The report also calls anti-money laundering (AML) regulations disproportionate when it comes to open banking services, whose money laundering risks it argues are so low as to be “virtually non-existent”.

Open banking services such as payment initiation and account information services should not be slowed down by AML regulations, it argues, saying the UK’s money laundering regulations should be amended accordingly.

The report also adopts proposals from pro-Brexit think tank CityUnited for a British central bank digital currency (CBDC), plans for which are already underway.

It recommends the hybrid model whereby the currency represents a claim on the central bank, with intermediaries delivering the retail payments.

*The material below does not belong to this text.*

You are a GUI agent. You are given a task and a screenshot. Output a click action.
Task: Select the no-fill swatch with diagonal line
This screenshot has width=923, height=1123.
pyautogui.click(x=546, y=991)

“The involvement of payment services providers would allow for innovation and speed, which would allow the UK to be the first to introduce such a hybrid retail model,” the report argues. “Interoperability between the CBDC and other forms of money is essential, if we hope to encourage widespread consumer adoption.”

The recommendation also refers to the “geopolitical danger” of China’s digital currency plans, and advocated swift parallel development of the UK CBDC to counter it.

TIGRR also complains that regulators neglect challenger banks by subjecting to the same regulations and fixed costs as their biggest competitors, resulting in “one of the most concentrated retail banking sectors in the world”.

It calls for capital and liquidity requirements to be reformed into a “graduated” regime that allowed banks to move through levels of regulation as they grow.

“Adding more regulation is easily done. Removing it is harder,” the report says. “Leaving the EU offers opportunities both to shed unnecessary EU-derived legislation, and to frame a UK approach to regulation with three aims in mind boosting productivity, encouraging competition and stimulating innovation.”

Freeman, in a blog on the Conservative party’s website after the report’s publication, reiterated his support of the report’s recommendation to reduce regulation. “Our critics assert that the only regulatory dividend is in abolishing workers’ rights and environmental standards in a ‘race to the bottom’. They are profoundly wrong.”

A government statement said that it would consider and respond to the report’s recommendations.